A BRONX TALE is driven by confident directing on De Niro’s part and solid writing from Palminteri. The blending of a coming-of-age tale and organized crime doesn’t seem like a much tapped formula. This unique combination is handled very well, but overly familiar/predictable plot elements still remain. These latter scenes almost feel like they’re from an entirely different movie and bring BRONX TALE down from total greatness. A romance between C and a taboo-breaking type of girl (for his neighborhood) is forced and I predicted one plot development surrounding it about 10 minutes before it actually happened. This subplot ultimately pushes important developments forward in the final third, but feels unconvincing nonetheless. The dialogue in the would-be romantic scenes is far too simple and clichéd. There could have been better ways of playing this out.


Though Lillo Brancato Jr. (as teenage C) and Francis Capra (as prepubescent C) are blank slates, that’s sort of required for the story. This is primarily about a young Italian-American man trying to find his way through the harsh environment of the Bronx. The main appeal to crime-movie buffs will be seeing Palminteri and De Niro facing off in a gangster movie. Chazz Palminteri goes out of his way not to be a stereotypical mob boss and there’s a certain charm in watching him take young C under his wing, despite us fully well knowing what this well-dressed thug is capable of. Robert De Niro takes the interesting approach of being an honest working man who wants nothing to do with the world of violence that dwells a couple of houses down from his family’s apartment. The most interesting part about both characters is watching how they have good and bad qualities as individuals, even Sonny. In this way, the impressionable C is getting two educations as he puts it when struggling with balancing both father figures in his life.

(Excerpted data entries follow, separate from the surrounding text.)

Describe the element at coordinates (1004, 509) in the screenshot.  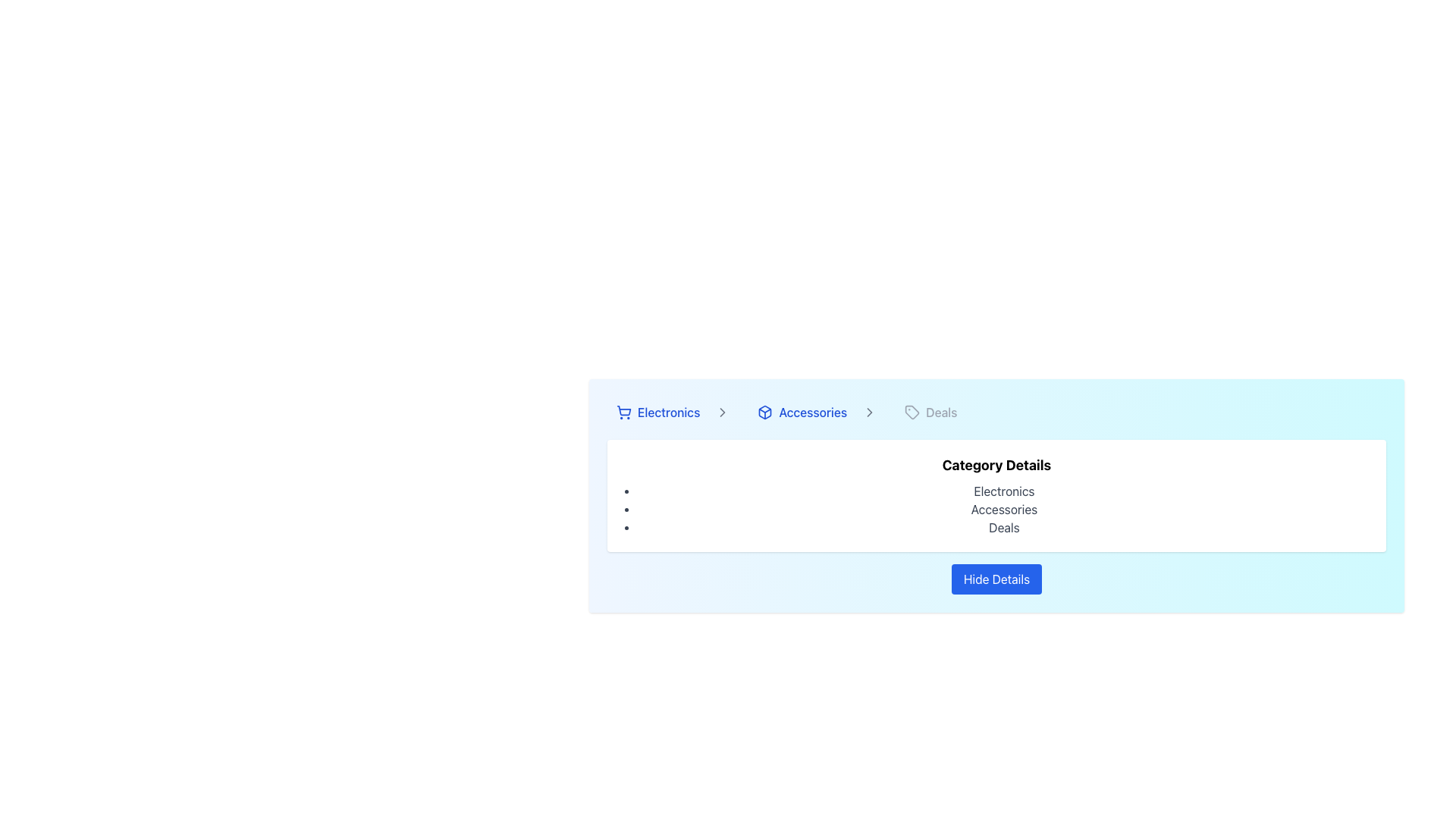
I see `the individual items of the Bullet List` at that location.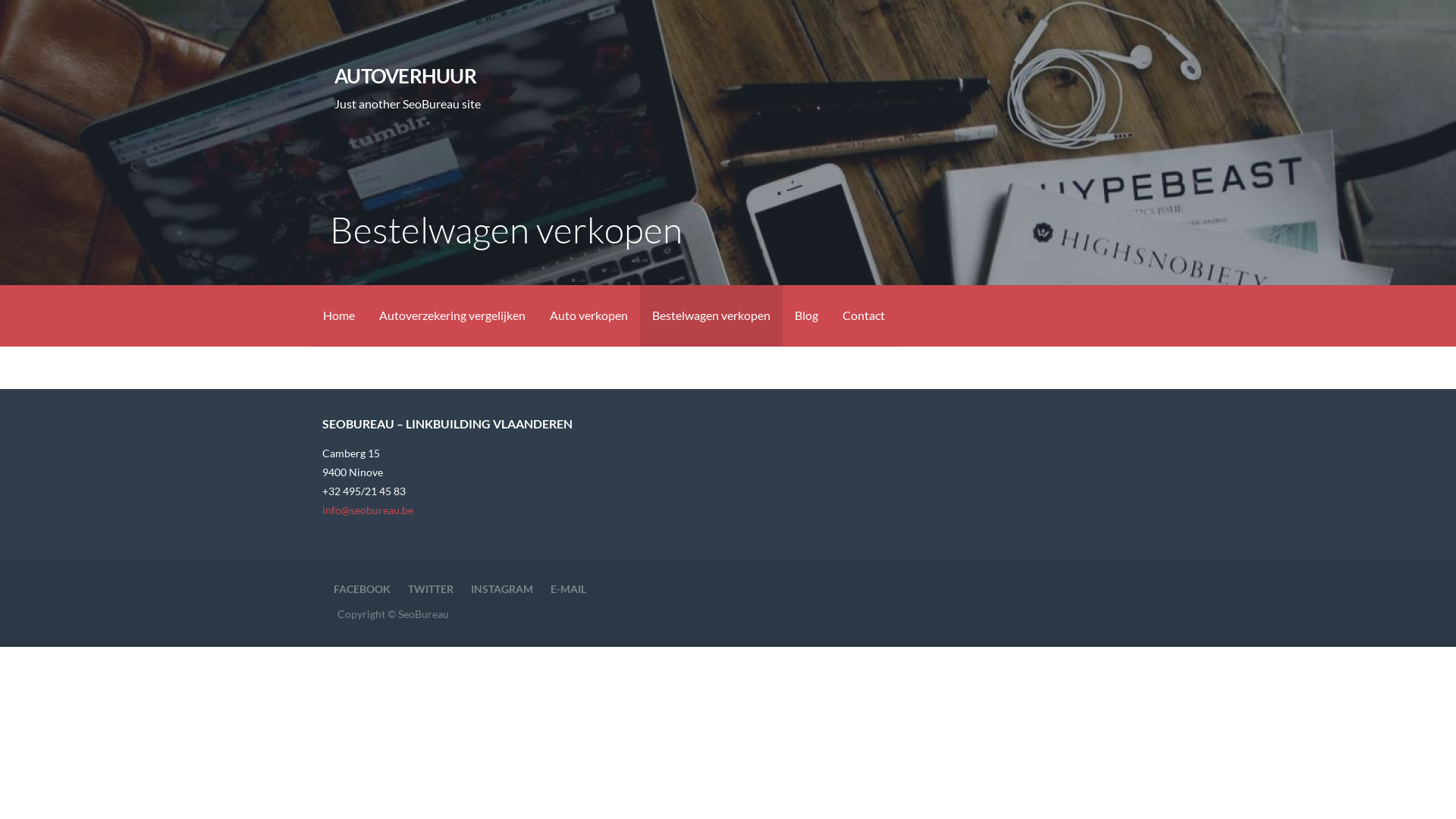  What do you see at coordinates (429, 588) in the screenshot?
I see `'TWITTER'` at bounding box center [429, 588].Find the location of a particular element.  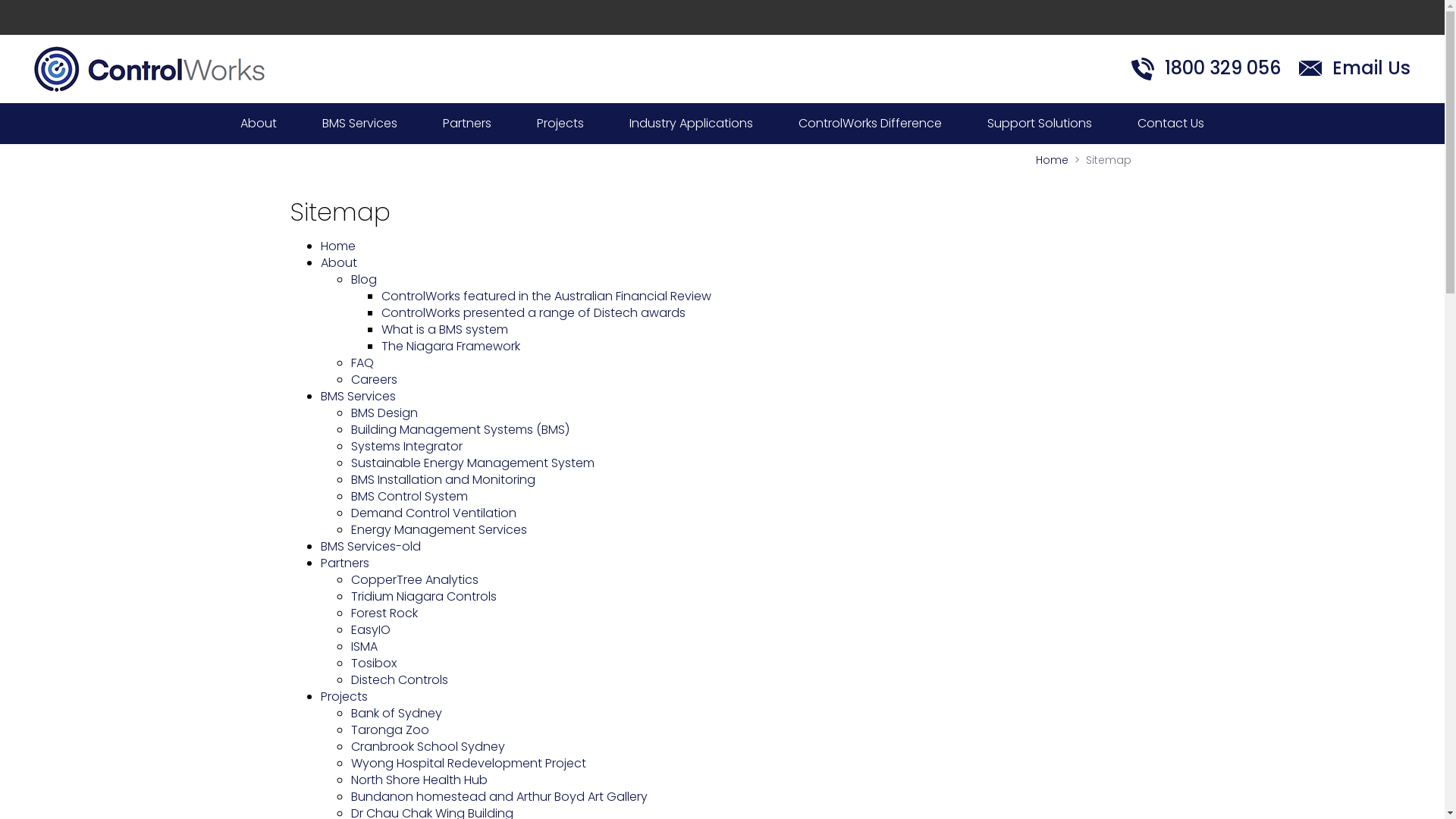

'EasyIO' is located at coordinates (370, 629).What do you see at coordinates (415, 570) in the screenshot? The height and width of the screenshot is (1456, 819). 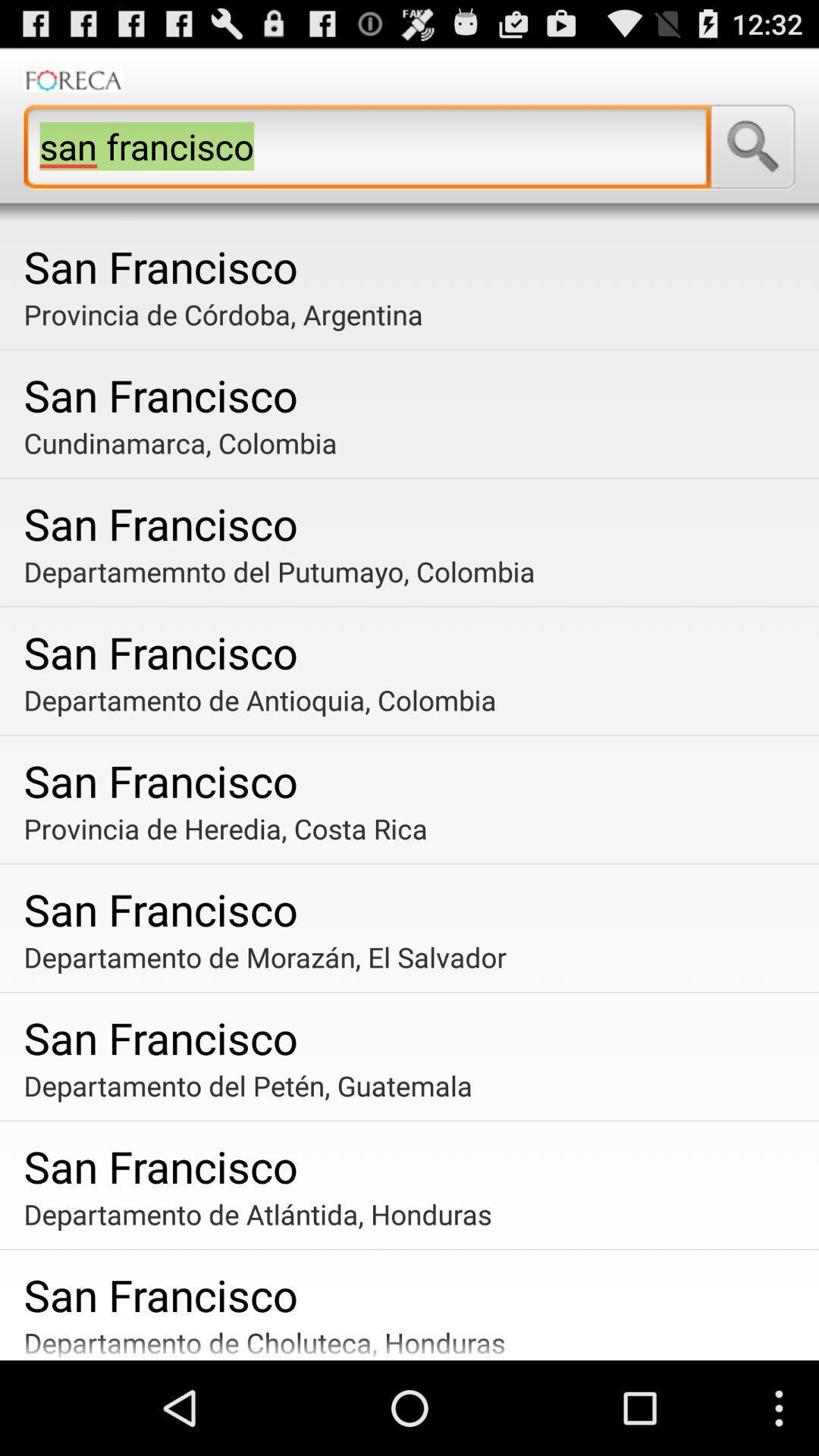 I see `icon above the san francisco icon` at bounding box center [415, 570].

Though the last third becomes a bit of a hastily rushed climax in terms of execution, it has a powerful stand-out moment involving a quick cameo appearance of a regular De Niro associate. In directing the film, it also seems like De Niro took a lot of his influence from long-time director/friend Martin Scorsese. There’s a fantastic use of songs in the soundtrack that helps engross the viewer into the 60’s setting without feeling cheesy or overly forced. Great scenes litter the film, my favorite being a moment involving a showdown of Sonny’s power against a group of bar-wrecking bikers in his neighborhood.


I’ve seen A BRONX TALE ranked among the best crime movies of all-time and the best mob movies of the 90’s (a great decade for this genre). While I wouldn’t go that far, it’s an interesting gangster film that’s unlike any other I’ve seen. The main focus is a coming-of-age tale that’s deeply personal to writer Chazz Palminteri in a lot of ways and it shows. Perhaps, his reach extends his actual grasp (mainly in the addition of C’s romance and a climax that rushes through some extraordinary plot points), but the film remains good as a whole. BRONX TALE is well worth watching if only to see Chazz Palminteri and Robert De Niro have an unconventional face-off in a gangster movie that’s primarily about family values vs. the allure of crime.